「但,人类很有趣。」
这种高高在上的语句听得人满肚子冒火,而不等宣洩,那声音就给出了更加让人恼火的评价。
「聪明,且自负。」
它说着,意有所指:「盗用力量,培育贪婪,却丝毫不知后果。」
「……培育?」宁钰操控的细线一顿,一下子对上了某些联系,「你是说至理生命的实验?」
「欲望,并非实验。」主脑回应着,「变量,无法控制,因此,观测提前。」
它的话音一结束,宁钰就不自觉地吞了吞口水。
先前的疑问像是迎来了最后的闭环,答案如同一道无声的讽刺,毫无阻拦地落入耳中。
至理生命* “控制”着先遣者陨石,自以为掌握了未知的力量,意图接手掌管整颗蓝星,可就是这目中无人的举动,引起了主脑的註意,提前招来了本该出现在九个月之后的漫天陨石。
细线沈默地继续瓦解着薄膜,宁钰没有出声,主脑也依然不在意他回应与否,只道。
「但欲望,也带来了特殊的人类。」
特殊的人类?
这独特的代指有些熟悉,宁钰沈下眉头,忽然想起当时主脑和母亲对话时,它也是用这个指代来称呼的母亲。
「她,特殊的。」
「具备人类的特性,也拥有近似我族的思维,是无限接近于完美的特殊个体。」
主脑的语调没有变化,听不出它是否真的像它所说,格外欣赏这个所谓的特殊个体。
「接触,意外赋予她能力,但已至上限。」它陈述着,话语中却仍然平淡,「可惜,她只能限制于弱小的人类躯壳。」
「人类的躯壳有什么不好?」
宁钰随口应着,註意力全部集中在了远处的细微操作上,一条细线终于从挖通的薄膜处撕开了一片缺口,悄悄放出了一小缕清晰的辉光。
正向的反馈刺激着神经,他转过眼眸,扫了一眼无动于衷的主脑,但还是高度警惕地掩盖着动作,稍稍往后撤离了几分。
周围的空气不知不觉地收紧,静得能听见针落。
宁钰的额角不自觉地又渗起潮气,背在身后的指尖轻轻晃动,他屏息凝神,盯着主脑的一举一动,快速遣散着缺口附近的游离细线。

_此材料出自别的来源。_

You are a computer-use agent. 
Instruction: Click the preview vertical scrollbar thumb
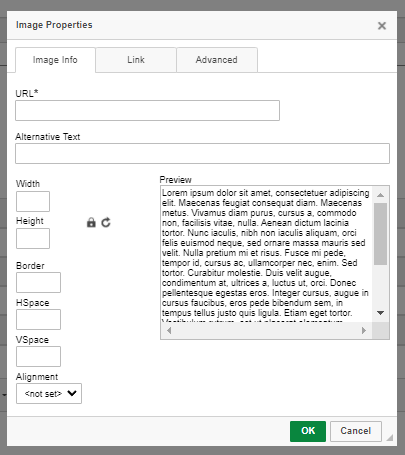380,234
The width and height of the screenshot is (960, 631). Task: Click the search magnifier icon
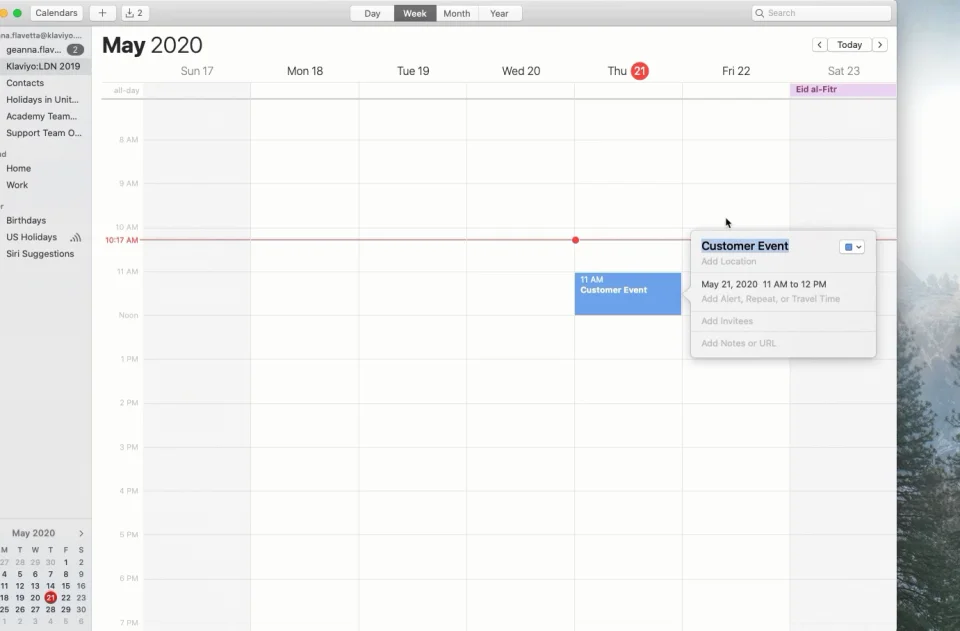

可交织的虹光刚刚抽离薄膜,那带着共振的声音,就立刻落入水底。
「果然。」
宁钰的心头一跳,血液像是倒灌般,带着股无名的寒意瞬间流回心臟。
发凉的血管冻结了所有动作,他大气不敢出,高速运转的大脑疯狂思考着往后的对策,又趁着局面还没完全凝固,缓缓移开了所有细线,故作云淡风轻地稳住了目光。
「果然什么?」
水下安静了许久,久到宁钰都有些脊背生寒,那道似乎是故意迟来的回应,才终于幽幽飘落。